To complete the cast introduction, the guy who saves them ends up being called, get this….”Mr. Man”. Earlier when asked for his name, he told them to “Shut up. We can talk when we’re not exposed.” Yet even when they get to his safehouse, he tells them the he has no memory since he woke up in the middle of one of the town’s streets. Complete amnesia. I don’t have to go far to say that I could come up with something better than that as a writer. He talks about the horrors that roam the streets, killing anything in their way and builds up to the reveal of this guy:
Meet Final Girl’s stand-in for Pyramid Head. He’s some kind of ghastly 20-foot tall zombie skeleton-thing, and I love that misty shadow he throws. Apparently the rest of the town’s twisted horrors give reverence to this guy, so much so that Mr. Man says they worship him. So he’s someone to avoid, I’d say.

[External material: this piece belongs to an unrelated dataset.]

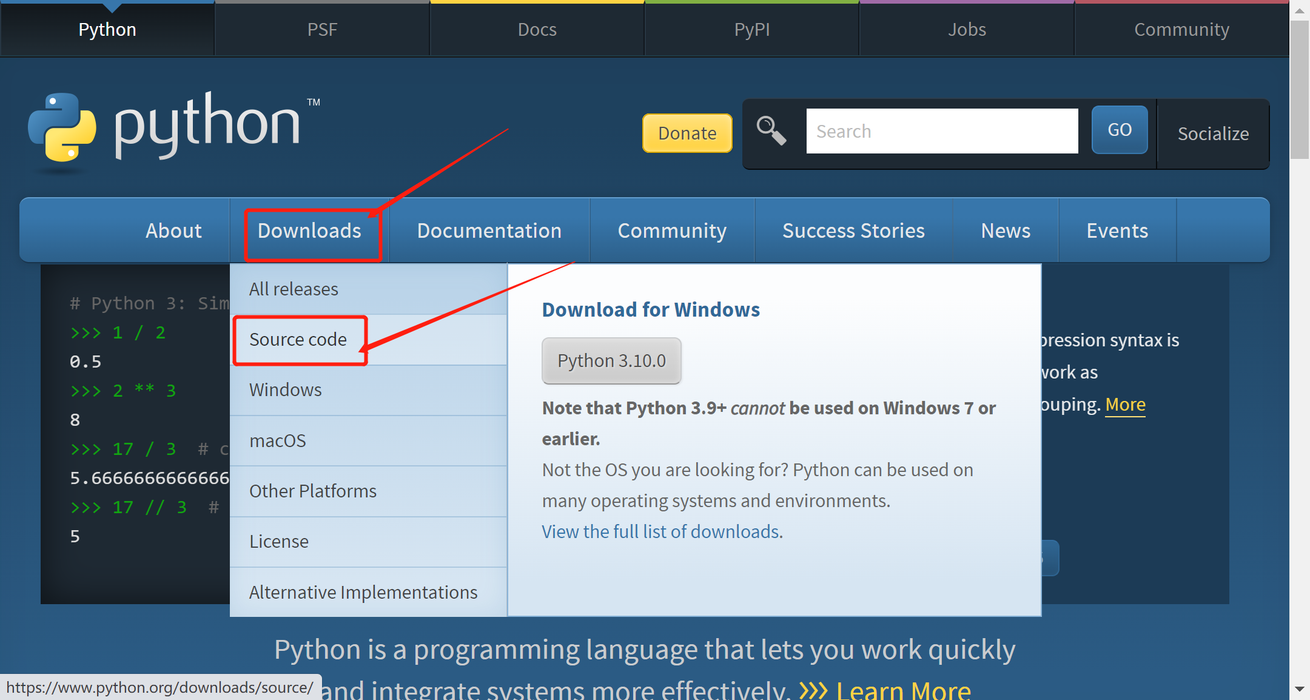1310x700 pixels.
Task: Click the Socialize button
Action: click(1211, 133)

As for a plan of action to get out of this town of terrors, Mr. Man has some thoughts on that too. He’s seen people, real normal-type people, working at the town’s steel mill. The same steel mill that was mentioned as being the origin point of all these terrors in the introduction. So of course the obvious thing to do would be to get out of town by heading away from it? If you said yes to that, you haven’t been watching enough horror movies. So the plan is to cross this railroad bridge to…
Exactly! Take the railroad bridge to the scary amusement park of fear then onto the pants-soiling steel mill of horror. Much better idea than just LEAVING TOWN. This is why all the councilors at camp Crystal Lake end up dismembered. All these warning signs go up and they just completely ignore them. Now you see why everyone roots for the slasher. They are usually the only person on screen who is acting in a somewhat rational manner.
That wraps up this issue, folks. No, I don’t have anymore, so please don’t bug me to find out who finally survived or if the mystery was ever cleared up. I don’t want to do wikipedia’s job.
Now sleep tight and don’t let the crazed mutant bear things bite.